Okunacak metin:
━━━━

Abaküs Yazılım
20. Hukuk Dairesi
Esas No: 2011/11331
Karar No: 2012/454

Yargıtay 20. Hukuk Dairesi 2011/11331 Esas 2012/454 Karar Sayılı İlamı

20. Hukuk Dairesi         2011/11331 E.  ,  2012/454 K.

    "İçtihat Metni"

    MAHKEMESİ :Kadastro Mahkemesi

    Taraflar arasındaki davanın yapılan duruşması sonunda kurulan hükmün Yargıtayca incelenmesi davacı tarafından istenilmekle, süresinde olduğu anlaşılan temyiz dilekçesinin kabulüne karar verildikten sonra dosya incelendi, gereği düşünüldü:

    K A R A R

    Hükmüne uyulan Yargıtay 20. Hukuk Dairesinin 15.06.2009 tarih 2009/7753 - 9827 sayılı bozma kararında özetle; “Mahkemece yapılan araştırma ve inceleme hüküm kurmaya yeterli değildir.Şöyle ki:Çekişmeli taşınmazın bulunduğu ... köyünde genel arazi kadastrosu yapılıp yapılmadığı araştırılmamış, yapılmış ise buna ilişkin belgeler ve kadastro paftası getirtilmemiş, taşınmazın parsel numarası alıp almadığı tespit edilmemiş , çekişmeli taşınmazın bulunduğu yere ilişkin kadastro tutanağı düzenlenmemiş ise 3402 sayılı Yasanın 22/son maddesi gereğince orman kadastro tutanaklarının olduğu gibi tapu kütüğüne aktarılıp aktarılmadığı araştırılmamıştır.

━━━━

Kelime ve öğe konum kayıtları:

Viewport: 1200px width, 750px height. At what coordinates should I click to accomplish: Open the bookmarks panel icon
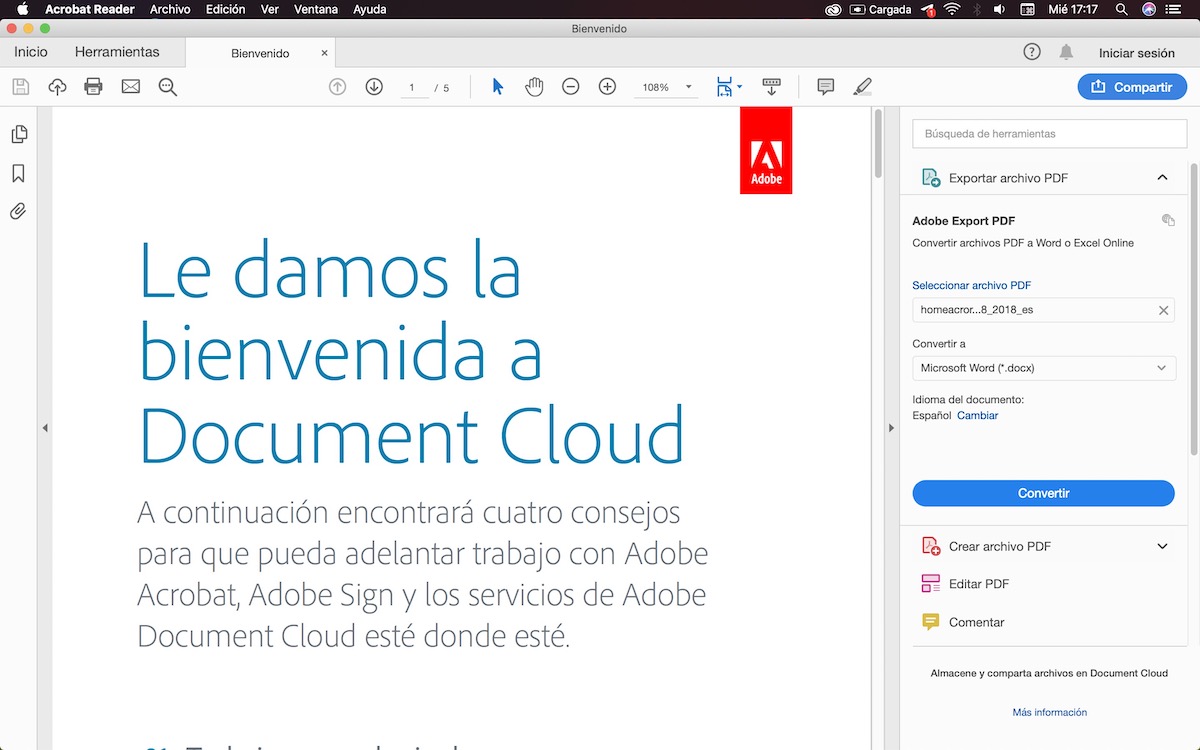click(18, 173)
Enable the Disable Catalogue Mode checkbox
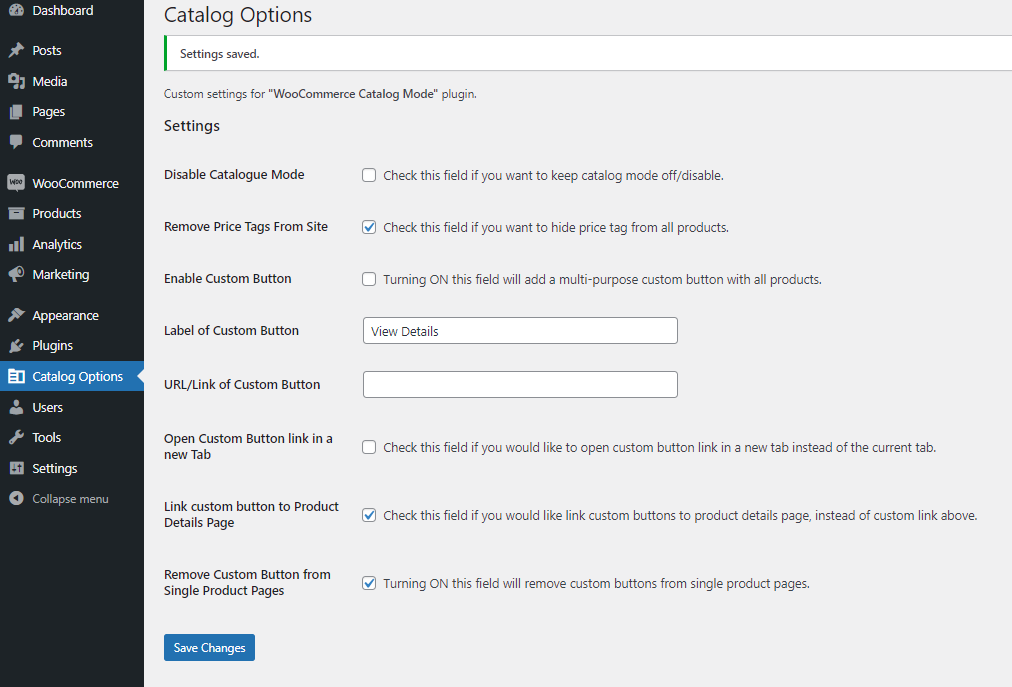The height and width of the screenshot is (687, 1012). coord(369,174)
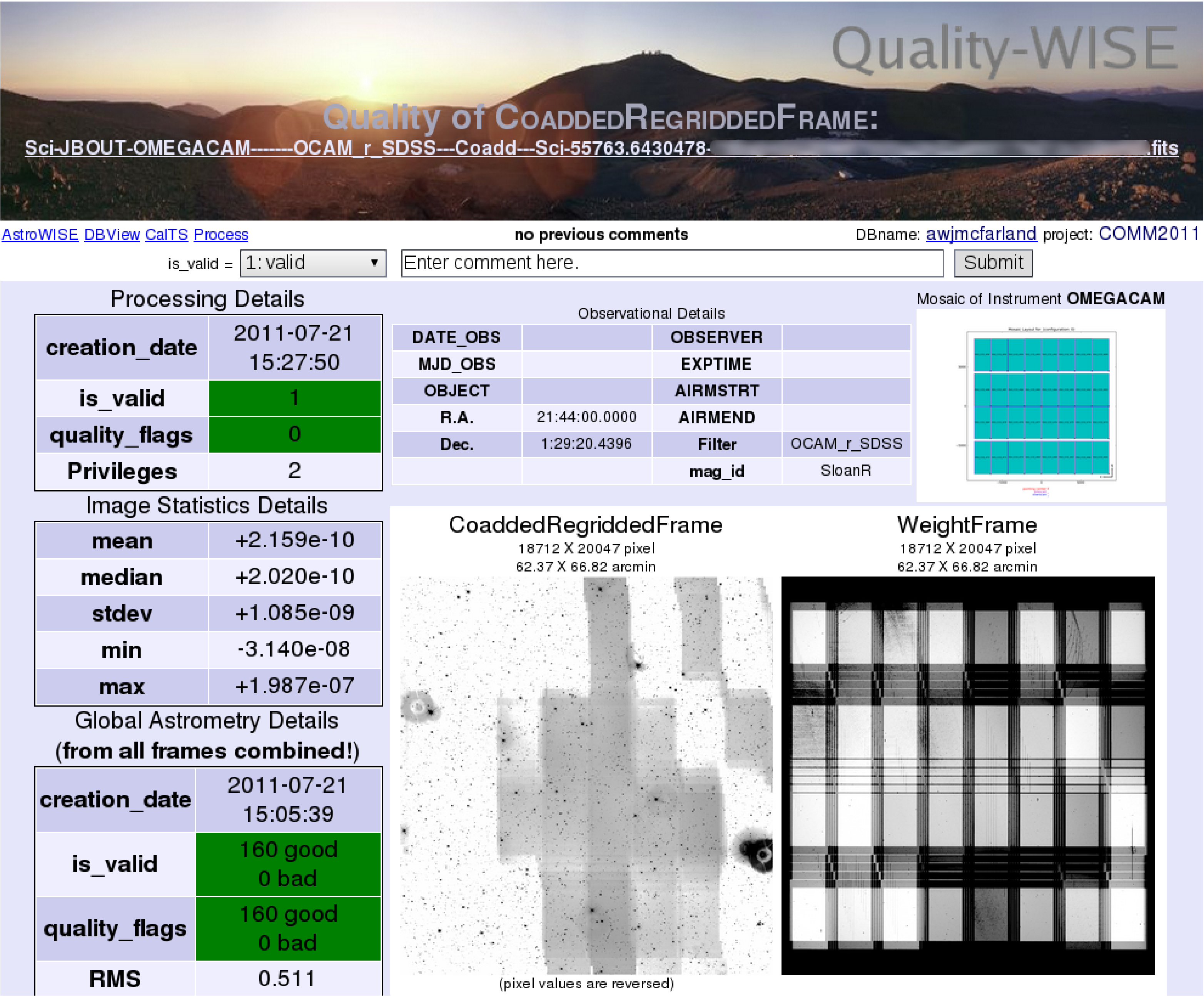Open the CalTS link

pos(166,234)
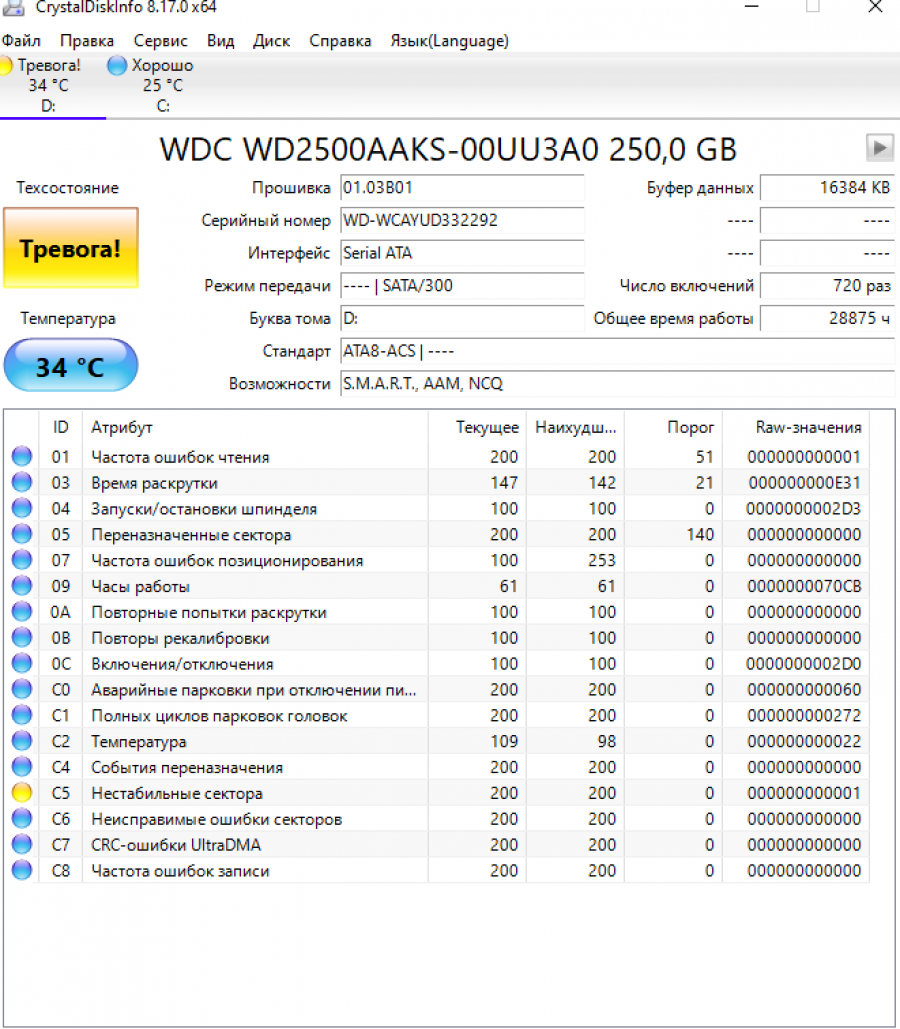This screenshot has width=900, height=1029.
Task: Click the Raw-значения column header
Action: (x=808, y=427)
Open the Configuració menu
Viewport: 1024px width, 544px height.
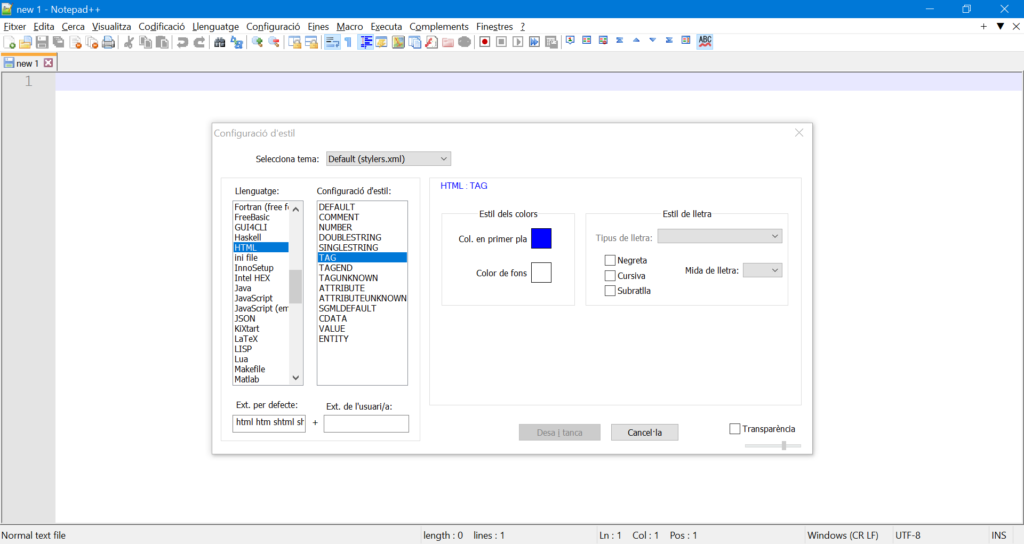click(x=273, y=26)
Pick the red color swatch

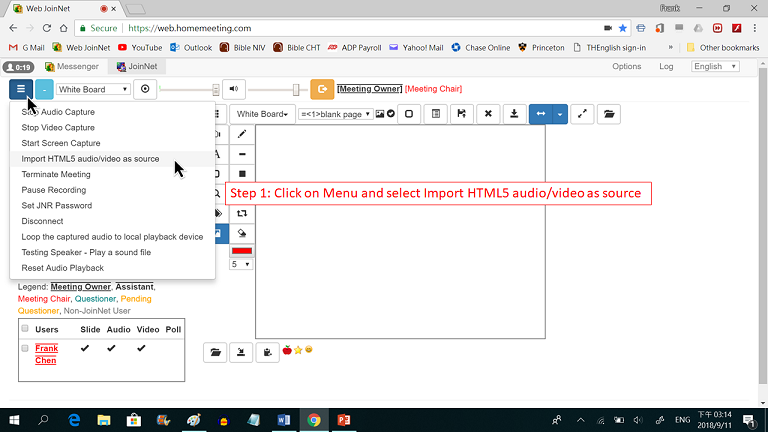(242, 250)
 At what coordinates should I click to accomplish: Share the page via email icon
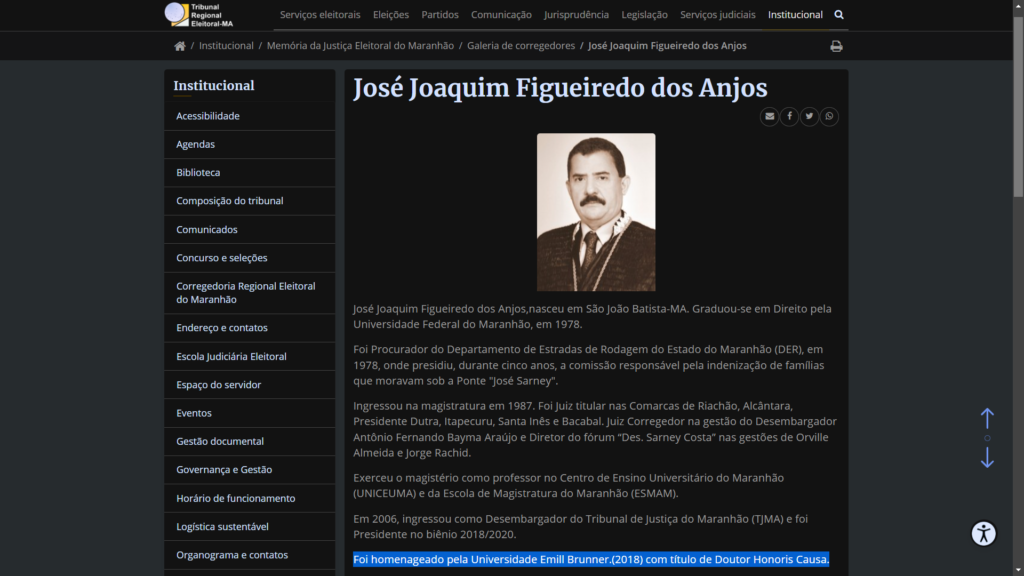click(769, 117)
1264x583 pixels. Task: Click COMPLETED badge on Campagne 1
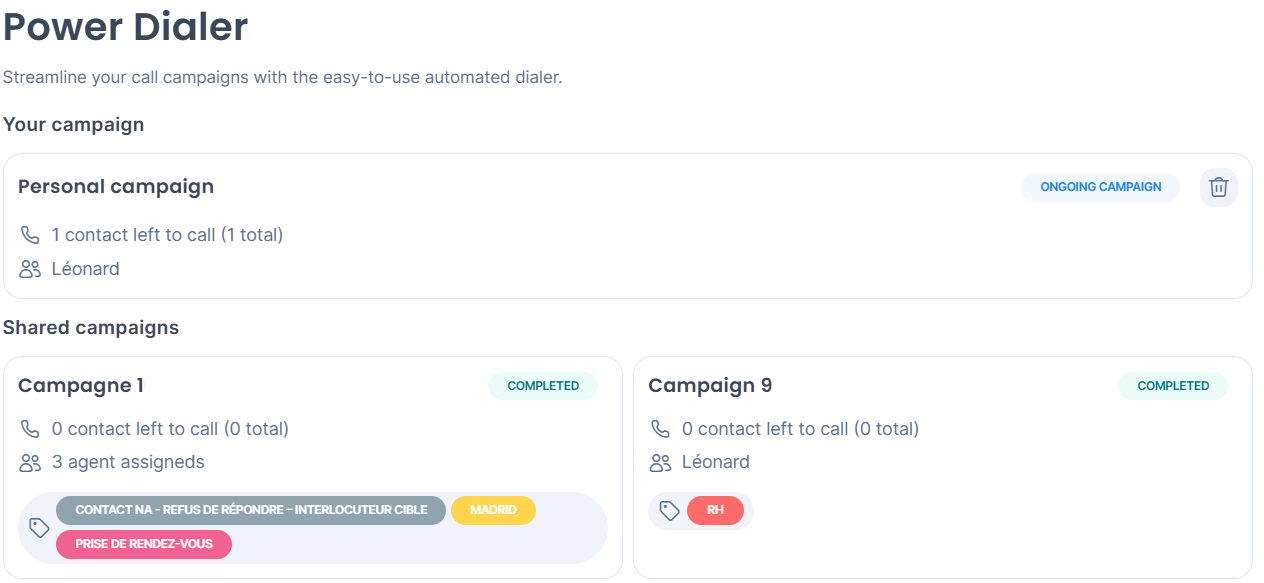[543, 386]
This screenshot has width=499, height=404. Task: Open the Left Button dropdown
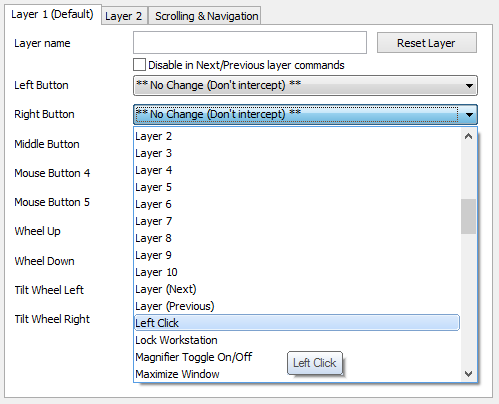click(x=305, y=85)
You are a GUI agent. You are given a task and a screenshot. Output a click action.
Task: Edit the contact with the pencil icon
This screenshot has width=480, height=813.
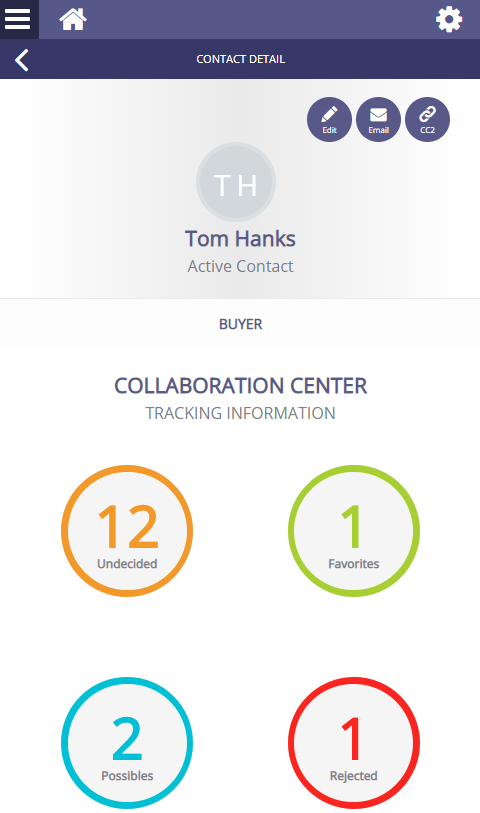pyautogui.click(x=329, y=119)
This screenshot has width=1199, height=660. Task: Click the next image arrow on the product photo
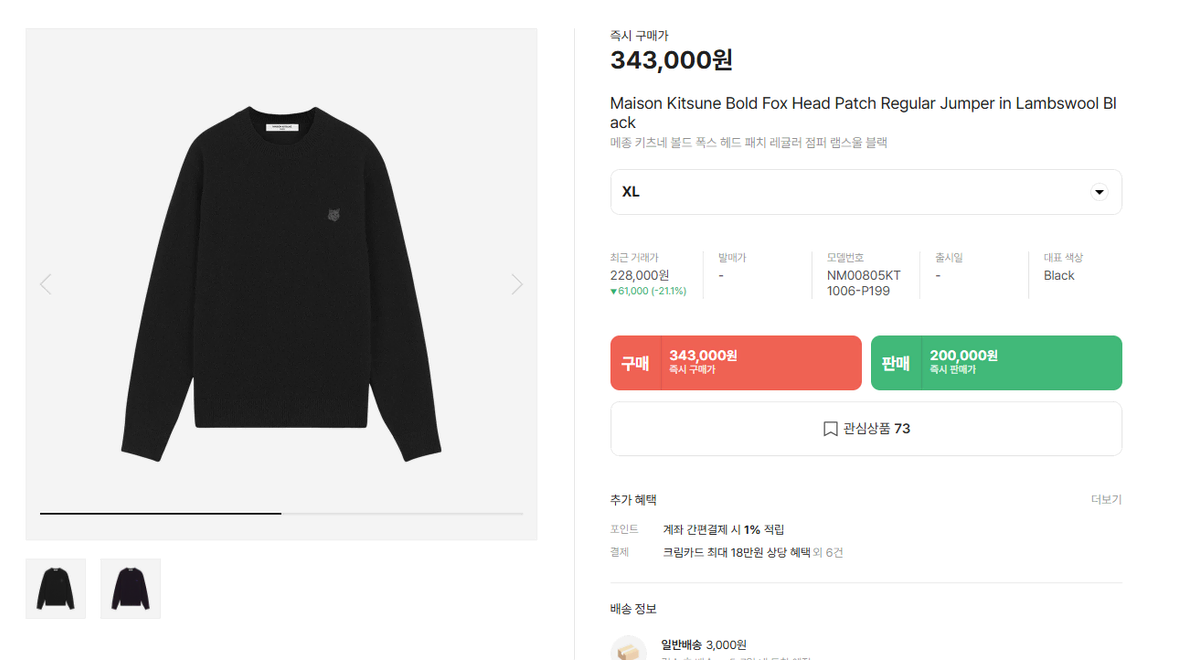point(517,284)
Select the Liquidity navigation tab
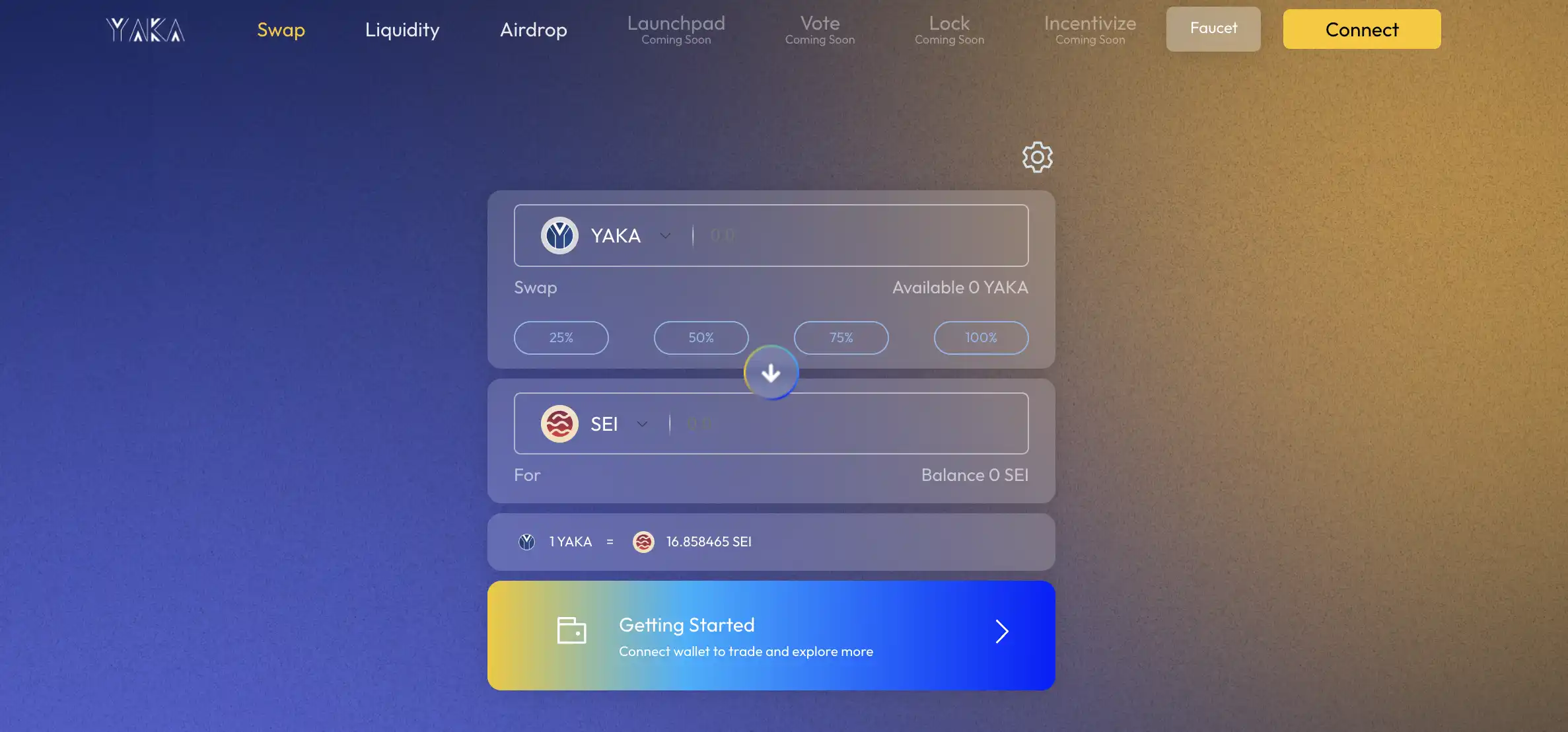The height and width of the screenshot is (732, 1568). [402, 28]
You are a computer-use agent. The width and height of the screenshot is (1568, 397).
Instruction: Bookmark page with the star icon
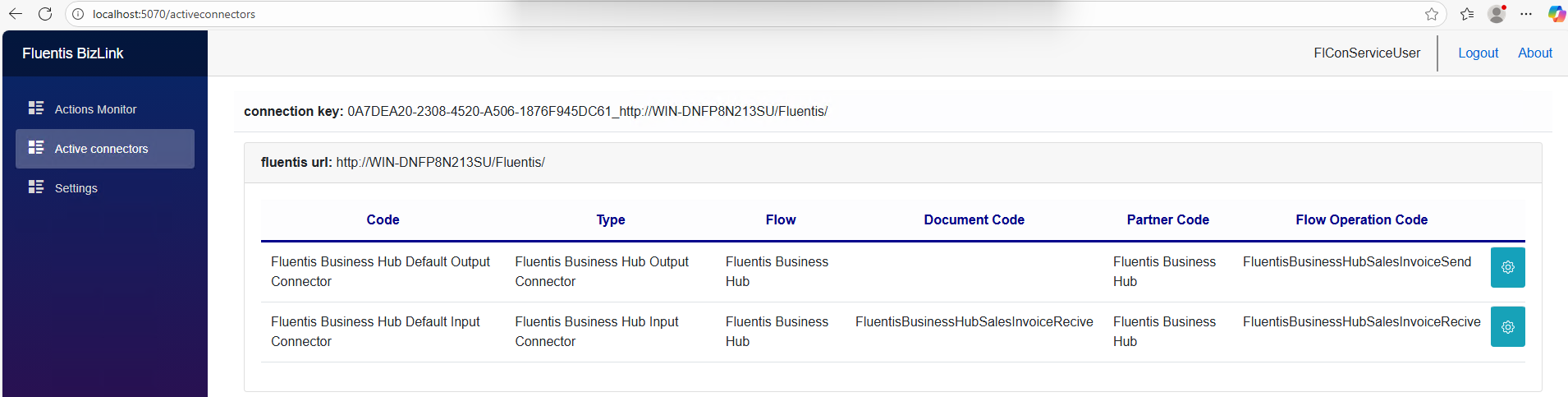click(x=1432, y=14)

━━━━

Görevler:
1/ Yargıtay kararında hükmüne uyulan bozma kararı hangi tarihi taşıyor?
2/ Satırlarda "Enable the Disable Catalogue Mode checkbox" ifadesinin geçtiği satırdan "click(x=305, y=85)" ifadesinin geçtiği satıra kadar uzanan bölümü, iki uç satır da dahil olmak üzere, "checkbox" yerine "tick box" koyarak yeniden yaz. Resimleri yanıta ekleme.
Bu satırların Yargıtay kararıyla hiçbir ilgisi yoktur.

Nihai yanıtlar:
1/ 15.06.2009

2/
Enable the Disable Catalogue Mode tick box
The height and width of the screenshot is (687, 1012). coord(369,174)
Open the CalTS link

pos(166,234)
This screenshot has width=900, height=1029.
Task: Click the Raw-значения column header
Action: (x=808, y=427)
Open the Configuració menu
Viewport: 1024px width, 544px height.
click(x=273, y=26)
Pick the red color swatch

(242, 250)
 At what coordinates should I click to accomplish: Share the page via email icon
click(769, 117)
1264x583 pixels. Task: Click COMPLETED badge on Campagne 1
[543, 386]
This screenshot has width=499, height=404. Task: Open the Left Button dropdown
click(x=305, y=85)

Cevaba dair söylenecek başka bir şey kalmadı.